Printed Products. Patterson Dental Supply provides a variety of printed products, office filing supplies, and practice management systems to office-based healthcare providers including dental and medical offices. Products include custom printed products, insurance and billing forms, stationery, envelopes and business cards, labels, file folders, appointment books and other stock office supply products. Products are sold through two channels:
| | The Companys dental supply sales force |
| | Catalogs distributed to over 100,000 customers several times a year |
Both channels are supported by a staff of telemarketing personnel located in Champaign, Illinois. Orders are received by telephone, through the mail or electronically from the dental distribution order processing system.
Equipment and Software
Dental Equipment. Patterson Dental Supply is the largest supplier of dental equipment in the U.S. and Canada by a factor of more than two times when compared to its next largest competitor. It offers a wide range of dental equipment products including x-ray machines, high-and low-speed handpieces, dental chairs, dental handpiece control units, diagnostic equipment, sterilizers, dental lights and compressors. The Company also distributes newer technology equipment that provides customers with the tools to improve productivity and patient satisfaction. Examples of such innovative and high-productivity products include the CEREC® product family, a chair-side restoration system; air abrasion systems; digital x-rays; and inter-oral cameras.

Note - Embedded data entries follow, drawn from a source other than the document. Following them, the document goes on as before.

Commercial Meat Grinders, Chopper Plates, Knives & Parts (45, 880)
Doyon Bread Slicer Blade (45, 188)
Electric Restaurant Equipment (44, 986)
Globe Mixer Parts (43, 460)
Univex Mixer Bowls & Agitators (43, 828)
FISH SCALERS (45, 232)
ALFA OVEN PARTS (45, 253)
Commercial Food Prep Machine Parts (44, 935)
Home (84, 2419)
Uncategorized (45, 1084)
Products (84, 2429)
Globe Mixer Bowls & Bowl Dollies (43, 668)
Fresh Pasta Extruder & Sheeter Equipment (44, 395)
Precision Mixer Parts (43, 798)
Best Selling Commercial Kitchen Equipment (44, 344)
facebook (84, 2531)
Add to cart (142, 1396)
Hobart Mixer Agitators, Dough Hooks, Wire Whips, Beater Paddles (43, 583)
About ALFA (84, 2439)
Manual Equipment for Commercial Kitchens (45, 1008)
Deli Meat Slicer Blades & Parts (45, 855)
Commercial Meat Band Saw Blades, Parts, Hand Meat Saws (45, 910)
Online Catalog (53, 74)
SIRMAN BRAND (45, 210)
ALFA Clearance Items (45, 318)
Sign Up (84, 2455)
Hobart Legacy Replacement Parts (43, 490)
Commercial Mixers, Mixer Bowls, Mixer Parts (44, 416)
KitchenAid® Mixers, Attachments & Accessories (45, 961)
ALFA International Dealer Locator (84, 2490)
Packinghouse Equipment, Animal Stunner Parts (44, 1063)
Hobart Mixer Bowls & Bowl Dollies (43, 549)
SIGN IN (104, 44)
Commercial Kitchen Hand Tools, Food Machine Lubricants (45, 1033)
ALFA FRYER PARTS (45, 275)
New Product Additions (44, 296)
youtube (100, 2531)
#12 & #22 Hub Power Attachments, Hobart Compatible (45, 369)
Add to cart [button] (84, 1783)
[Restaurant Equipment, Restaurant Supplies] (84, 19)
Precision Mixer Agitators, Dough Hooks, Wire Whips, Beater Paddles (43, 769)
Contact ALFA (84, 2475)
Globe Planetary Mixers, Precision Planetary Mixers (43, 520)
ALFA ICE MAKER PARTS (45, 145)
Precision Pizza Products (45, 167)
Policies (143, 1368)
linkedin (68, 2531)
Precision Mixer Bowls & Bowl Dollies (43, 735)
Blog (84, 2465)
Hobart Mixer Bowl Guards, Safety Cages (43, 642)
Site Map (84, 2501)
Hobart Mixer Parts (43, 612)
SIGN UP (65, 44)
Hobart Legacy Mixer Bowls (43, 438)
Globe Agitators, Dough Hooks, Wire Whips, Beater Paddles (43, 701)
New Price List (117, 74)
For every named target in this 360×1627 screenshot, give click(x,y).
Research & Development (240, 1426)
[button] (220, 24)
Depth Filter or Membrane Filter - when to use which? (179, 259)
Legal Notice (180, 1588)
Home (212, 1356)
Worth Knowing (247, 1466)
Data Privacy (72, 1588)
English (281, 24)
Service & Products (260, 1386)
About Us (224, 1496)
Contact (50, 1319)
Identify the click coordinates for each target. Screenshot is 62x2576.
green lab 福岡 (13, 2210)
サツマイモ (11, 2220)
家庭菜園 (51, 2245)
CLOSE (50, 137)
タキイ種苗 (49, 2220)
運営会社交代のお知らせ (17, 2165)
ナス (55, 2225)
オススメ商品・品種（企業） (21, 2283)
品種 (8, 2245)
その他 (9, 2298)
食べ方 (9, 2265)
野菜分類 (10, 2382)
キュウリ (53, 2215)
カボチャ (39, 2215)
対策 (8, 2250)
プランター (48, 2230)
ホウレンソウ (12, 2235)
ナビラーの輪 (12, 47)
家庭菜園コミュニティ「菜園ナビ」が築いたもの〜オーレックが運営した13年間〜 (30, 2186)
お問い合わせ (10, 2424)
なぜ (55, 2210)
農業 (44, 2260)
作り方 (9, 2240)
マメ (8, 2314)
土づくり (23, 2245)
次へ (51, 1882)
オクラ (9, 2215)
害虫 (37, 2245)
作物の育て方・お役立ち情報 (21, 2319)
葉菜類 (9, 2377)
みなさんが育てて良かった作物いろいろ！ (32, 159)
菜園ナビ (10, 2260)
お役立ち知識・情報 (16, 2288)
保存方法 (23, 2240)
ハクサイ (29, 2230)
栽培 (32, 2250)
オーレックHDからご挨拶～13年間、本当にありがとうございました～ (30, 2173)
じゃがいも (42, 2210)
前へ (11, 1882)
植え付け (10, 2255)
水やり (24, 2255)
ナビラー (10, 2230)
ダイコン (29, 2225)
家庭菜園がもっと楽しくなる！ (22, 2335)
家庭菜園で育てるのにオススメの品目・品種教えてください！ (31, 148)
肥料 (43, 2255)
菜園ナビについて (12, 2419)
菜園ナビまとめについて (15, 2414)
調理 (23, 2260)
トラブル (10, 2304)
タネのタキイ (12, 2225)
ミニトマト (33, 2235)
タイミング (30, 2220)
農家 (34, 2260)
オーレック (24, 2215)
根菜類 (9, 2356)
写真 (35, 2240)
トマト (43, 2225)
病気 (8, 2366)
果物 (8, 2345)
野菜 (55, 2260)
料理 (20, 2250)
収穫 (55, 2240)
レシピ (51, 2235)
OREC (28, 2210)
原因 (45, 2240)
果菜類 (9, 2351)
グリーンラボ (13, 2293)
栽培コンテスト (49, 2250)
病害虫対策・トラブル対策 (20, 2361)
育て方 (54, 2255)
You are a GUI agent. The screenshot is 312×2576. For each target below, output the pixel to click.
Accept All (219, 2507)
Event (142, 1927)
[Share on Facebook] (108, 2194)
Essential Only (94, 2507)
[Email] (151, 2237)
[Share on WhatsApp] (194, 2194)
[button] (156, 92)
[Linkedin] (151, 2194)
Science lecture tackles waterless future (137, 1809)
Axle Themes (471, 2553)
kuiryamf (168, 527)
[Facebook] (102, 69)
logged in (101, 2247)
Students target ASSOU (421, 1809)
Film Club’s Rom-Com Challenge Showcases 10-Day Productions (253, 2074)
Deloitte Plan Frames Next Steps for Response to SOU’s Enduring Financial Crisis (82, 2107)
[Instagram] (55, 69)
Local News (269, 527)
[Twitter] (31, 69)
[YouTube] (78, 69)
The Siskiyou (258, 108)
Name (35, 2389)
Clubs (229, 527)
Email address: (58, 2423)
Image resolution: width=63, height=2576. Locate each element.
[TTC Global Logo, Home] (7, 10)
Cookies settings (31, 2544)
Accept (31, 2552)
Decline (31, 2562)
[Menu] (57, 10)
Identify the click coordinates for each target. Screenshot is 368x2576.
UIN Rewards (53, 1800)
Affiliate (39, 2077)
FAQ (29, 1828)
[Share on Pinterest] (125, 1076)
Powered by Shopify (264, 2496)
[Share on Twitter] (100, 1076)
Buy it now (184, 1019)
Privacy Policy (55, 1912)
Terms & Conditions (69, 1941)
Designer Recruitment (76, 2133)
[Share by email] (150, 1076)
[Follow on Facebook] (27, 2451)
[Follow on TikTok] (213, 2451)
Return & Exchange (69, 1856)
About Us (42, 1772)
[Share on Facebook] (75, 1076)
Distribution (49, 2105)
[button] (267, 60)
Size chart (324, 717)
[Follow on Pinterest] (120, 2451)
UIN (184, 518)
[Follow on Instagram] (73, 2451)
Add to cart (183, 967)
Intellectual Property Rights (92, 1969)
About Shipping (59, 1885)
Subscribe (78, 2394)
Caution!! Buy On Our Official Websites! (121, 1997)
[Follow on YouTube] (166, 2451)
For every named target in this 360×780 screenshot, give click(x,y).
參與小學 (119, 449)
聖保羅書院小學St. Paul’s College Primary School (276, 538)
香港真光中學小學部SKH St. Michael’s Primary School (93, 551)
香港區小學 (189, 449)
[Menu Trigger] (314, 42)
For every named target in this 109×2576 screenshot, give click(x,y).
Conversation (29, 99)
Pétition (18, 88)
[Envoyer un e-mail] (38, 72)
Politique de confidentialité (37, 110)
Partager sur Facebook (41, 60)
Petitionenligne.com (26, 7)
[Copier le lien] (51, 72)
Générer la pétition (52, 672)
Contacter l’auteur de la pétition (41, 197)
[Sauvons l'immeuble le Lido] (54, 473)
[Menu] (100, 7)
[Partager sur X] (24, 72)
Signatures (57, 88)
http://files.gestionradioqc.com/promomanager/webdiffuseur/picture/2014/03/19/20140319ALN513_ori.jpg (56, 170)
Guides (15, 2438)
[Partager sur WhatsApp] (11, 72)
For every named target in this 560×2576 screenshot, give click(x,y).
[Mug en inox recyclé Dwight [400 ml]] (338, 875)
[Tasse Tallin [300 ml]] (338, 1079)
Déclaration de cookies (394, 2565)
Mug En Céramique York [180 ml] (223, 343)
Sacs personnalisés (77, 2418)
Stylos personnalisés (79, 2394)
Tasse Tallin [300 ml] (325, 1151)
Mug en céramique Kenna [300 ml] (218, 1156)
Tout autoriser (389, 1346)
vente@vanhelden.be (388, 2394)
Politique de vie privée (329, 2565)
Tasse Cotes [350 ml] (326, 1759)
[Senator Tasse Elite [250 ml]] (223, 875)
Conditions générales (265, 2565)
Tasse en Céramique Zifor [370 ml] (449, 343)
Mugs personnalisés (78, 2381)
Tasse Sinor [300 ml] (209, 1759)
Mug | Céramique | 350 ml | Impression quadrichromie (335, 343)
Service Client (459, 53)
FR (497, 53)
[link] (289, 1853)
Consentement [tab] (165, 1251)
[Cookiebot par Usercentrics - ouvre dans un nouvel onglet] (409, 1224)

Software. Patterson develops and markets practice management and clinical software for dental professionals. Products include software for scheduling, billing, charting and storage/retrieval of digital images. The Company also sells software products developed by third parties including Sidexis by Sirona, Dimax2 by Planmeca and VixWin by Gendex. These value-added products are designed to help achieve office productivity improvements, which translates into higher profitability for the customer.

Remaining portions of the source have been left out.